A single lineage is, however, extremely unlikely. From the dawn of language, people have spread out over multiple continents, far out of touch with each other. Protolanguages must have diverged. But populations were sparse, estimates for world population at relevant times are typically below one million, sometimes well below (e.g. Huff et al. 2010), living in small tribes. From such numbers, a rough order-of-magnitude estimate of the total number of protolanguages ever spoken can be calculated (Author, submitted b). With any reasonable assumptions, the number is huge, much larger than current linguistic diversity.
References
Donald, M. (1999). Preconditions for the evolution of protolanguages. In M. C. Corballis & S. E. G. Lea (Eds.), The descent of mind: Psychological perspectives on hominid evolution (p. 138–154). Oxford University Press.

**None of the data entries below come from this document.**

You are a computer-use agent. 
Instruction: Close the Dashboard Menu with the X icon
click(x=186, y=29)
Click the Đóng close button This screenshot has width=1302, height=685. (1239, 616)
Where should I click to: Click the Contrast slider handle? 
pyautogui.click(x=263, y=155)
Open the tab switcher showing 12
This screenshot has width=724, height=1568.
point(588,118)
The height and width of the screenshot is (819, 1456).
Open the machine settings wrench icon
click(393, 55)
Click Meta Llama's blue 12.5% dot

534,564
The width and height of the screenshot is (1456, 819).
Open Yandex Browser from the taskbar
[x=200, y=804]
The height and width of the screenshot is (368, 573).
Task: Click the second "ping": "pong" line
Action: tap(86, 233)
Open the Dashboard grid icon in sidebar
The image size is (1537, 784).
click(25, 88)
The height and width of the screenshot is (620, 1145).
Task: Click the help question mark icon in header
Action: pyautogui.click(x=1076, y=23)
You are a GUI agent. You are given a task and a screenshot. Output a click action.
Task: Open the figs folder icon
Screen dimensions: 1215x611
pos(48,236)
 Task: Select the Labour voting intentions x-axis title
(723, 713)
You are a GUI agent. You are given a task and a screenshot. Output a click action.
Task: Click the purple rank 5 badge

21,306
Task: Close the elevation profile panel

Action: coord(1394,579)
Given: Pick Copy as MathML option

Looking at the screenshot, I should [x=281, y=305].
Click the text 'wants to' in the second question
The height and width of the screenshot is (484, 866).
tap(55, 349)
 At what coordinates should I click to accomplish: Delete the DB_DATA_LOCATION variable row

Dowman, M. (2008) The Nature of Words in Human Protolanguages: It’s Not a Holophrastic-Atomic Meanings Dichotomy. Artificial Life 14:4, 445-465
Huff, Chad D., Jinchuan Xing, Alan R. Rogers, David Witherspoon, Lynn B. Jorde. (2010) Mobile elements reveal small population size in the ancient ancestors of Homo sapiens. Proceedings of the National Academy of Sciences, 107 (5) 2147-2152
Jackendoff, R & Wittenberg, E (2014) ‘What can you say without syntax? A hierarchy of grammatical complexity’, in Newmeyer, F J & Preston, L B Measuring grammatical complexity Oxford Univ Press
Robbeets, M., Janhunen, J., Savelyev, A., & Korovina, E. (2020). The homelands of the individual Transeurasian proto-languages. In M. Robbeets, & A. Savelyev (Eds.), The Oxford guide to the Transeurasian languages (pp. 753-771). Oxford: Oxford University Press. doi:10.17617/2.3230623.
Tallerman, M (2012) Protolanguage. In Gibson & Tallerman (eds) Oxford Handbook of Language Evolution. Oxford: Oxford Univ Press.